For a DevOps + Go/Python stack, typical patterns look like this:

A Go service produces events to Kafka; Flink consumes those events, performs stateful processing (e.g., dedupe, windowed aggregation, enrichment), then writes derived facts back to Kafka or a database. Flink’s operator and checkpointing mechanisms exist to make these stateful pipelines production-safe.

For ML/LLM teams, PyFlink explicitly calls out scenarios like “machine learning prediction” and loading machine learning models inside Python UDFs as a dependency-management motivation, which is a direct endorsement of “Flink job as online inference / feature engineering runtime” patterns.

Apache Flink architecture and core features

Apache Flink cluster architecture for production deployments

Flink’s runtime consists of two process types: JobManager and TaskManagers. The docs emphasise that clients submit the dataflow to the JobManager; the client can then disconnect (detached mode) or stay connected (attached mode).

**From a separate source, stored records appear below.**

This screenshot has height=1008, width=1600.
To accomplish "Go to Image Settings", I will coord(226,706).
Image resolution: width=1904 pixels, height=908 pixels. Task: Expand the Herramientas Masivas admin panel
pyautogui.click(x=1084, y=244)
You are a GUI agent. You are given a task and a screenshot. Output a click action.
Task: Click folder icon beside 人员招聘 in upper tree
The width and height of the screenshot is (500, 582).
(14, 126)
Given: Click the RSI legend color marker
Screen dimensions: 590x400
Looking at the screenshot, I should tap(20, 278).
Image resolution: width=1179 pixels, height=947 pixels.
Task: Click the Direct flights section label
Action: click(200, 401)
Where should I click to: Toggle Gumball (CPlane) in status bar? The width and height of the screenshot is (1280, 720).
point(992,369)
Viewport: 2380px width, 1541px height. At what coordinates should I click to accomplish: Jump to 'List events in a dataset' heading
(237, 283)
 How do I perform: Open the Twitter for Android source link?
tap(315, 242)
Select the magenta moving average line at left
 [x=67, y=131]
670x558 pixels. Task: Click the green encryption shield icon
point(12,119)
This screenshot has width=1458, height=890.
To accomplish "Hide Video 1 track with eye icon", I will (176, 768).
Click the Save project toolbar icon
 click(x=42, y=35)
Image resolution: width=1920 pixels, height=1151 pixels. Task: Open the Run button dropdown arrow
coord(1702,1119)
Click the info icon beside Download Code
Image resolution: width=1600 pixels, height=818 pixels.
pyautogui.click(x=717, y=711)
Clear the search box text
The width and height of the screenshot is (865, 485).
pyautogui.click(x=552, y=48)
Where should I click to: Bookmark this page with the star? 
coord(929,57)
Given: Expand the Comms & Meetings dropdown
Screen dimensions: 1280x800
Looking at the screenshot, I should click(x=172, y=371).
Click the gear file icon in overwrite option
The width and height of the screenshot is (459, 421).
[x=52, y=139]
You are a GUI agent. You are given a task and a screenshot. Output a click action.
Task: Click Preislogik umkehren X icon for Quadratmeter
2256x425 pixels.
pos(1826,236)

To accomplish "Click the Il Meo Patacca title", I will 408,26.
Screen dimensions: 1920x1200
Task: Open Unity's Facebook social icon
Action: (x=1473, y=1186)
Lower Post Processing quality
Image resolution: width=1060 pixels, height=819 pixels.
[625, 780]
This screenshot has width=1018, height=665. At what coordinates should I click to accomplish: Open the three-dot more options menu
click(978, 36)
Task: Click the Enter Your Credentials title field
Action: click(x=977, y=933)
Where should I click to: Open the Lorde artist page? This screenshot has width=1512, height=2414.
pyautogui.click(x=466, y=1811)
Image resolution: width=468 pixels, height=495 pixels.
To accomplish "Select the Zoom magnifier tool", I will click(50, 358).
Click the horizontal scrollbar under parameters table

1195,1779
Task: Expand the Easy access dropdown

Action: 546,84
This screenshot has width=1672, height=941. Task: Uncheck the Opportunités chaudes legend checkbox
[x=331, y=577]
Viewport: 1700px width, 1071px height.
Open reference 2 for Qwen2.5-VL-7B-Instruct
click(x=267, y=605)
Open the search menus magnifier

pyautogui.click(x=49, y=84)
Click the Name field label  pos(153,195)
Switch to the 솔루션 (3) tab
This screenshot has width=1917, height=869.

The JobManager coordinates distributed execution: scheduling, reacting to task completion/failure, coordinating checkpoints, and coordinating recovery. Internally, it includes: ResourceManager (slots/resources), Dispatcher (REST + Web UI + per-job JobMaster creation), and JobMaster (manages one job).

The TaskManagers execute the operators/tasks, and exchange/buffer data streams. The smallest scheduling unit is the task slot; multiple operators can execute in one slot (operator chaining and slot sharing affect this).

Operator chaining and task slots for performance and cost control

Flink chains operator subtasks into tasks, where each task is executed by a single thread. This is described as a performance optimisation that reduces thread handover and buffering overhead, increasing throughput and decreasing latency.

Slots matter operationally because they are the unit of resource scheduling/isolation. Flink notes that each TaskManager may have one or more task slots; slotting reserves managed memory per slot, but does not isolate CPU.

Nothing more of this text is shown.